**Instructions for the task**: Pull out each line of the records holding the string "dropdown".

**Data for review**:

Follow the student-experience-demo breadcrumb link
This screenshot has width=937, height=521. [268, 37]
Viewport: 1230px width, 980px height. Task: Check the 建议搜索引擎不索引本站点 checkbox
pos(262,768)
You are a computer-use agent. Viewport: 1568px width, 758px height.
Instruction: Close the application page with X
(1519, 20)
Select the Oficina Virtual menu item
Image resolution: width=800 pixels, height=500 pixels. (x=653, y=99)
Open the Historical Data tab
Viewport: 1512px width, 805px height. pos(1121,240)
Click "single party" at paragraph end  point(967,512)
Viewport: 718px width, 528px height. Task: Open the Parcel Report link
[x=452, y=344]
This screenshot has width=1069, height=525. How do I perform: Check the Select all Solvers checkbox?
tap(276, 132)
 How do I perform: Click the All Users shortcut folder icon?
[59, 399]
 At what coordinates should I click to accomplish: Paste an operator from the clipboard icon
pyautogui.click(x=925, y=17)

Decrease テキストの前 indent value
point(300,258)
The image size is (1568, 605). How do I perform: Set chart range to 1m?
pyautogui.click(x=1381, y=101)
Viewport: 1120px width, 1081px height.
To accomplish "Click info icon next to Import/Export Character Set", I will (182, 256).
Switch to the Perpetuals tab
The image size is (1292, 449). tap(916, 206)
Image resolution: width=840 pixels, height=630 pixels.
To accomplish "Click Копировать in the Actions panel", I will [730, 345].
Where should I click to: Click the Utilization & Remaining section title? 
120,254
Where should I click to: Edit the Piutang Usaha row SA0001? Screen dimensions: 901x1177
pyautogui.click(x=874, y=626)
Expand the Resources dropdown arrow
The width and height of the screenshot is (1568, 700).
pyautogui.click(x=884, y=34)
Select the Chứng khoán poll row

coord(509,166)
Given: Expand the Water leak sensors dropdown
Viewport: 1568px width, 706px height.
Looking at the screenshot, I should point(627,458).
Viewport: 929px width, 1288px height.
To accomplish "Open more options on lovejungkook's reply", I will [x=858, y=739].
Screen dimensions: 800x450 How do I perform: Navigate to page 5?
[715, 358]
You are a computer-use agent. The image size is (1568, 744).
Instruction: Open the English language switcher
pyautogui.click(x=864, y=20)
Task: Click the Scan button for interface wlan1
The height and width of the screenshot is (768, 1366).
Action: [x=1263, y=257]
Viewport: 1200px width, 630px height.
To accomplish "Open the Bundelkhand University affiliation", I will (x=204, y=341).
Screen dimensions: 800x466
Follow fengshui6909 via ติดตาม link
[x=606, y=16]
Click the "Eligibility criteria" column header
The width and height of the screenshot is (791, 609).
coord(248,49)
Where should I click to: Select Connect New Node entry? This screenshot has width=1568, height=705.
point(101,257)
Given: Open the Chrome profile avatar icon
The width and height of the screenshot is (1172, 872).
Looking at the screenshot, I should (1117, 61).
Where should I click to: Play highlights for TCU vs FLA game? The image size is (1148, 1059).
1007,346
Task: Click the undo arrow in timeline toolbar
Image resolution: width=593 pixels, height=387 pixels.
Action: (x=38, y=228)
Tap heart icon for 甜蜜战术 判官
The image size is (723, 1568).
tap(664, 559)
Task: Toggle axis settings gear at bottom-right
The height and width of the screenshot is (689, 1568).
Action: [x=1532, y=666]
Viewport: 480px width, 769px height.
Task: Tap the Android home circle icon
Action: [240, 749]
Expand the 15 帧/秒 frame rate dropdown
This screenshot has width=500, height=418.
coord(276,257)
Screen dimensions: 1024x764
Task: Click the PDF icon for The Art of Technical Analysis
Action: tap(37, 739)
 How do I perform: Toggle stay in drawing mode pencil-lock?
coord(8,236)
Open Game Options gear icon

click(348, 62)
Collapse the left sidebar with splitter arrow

**The completed task**:
Expand the Resources dropdown arrow
Given: Expand the Water leak sensors dropdown
Expand the 15 帧/秒 frame rate dropdown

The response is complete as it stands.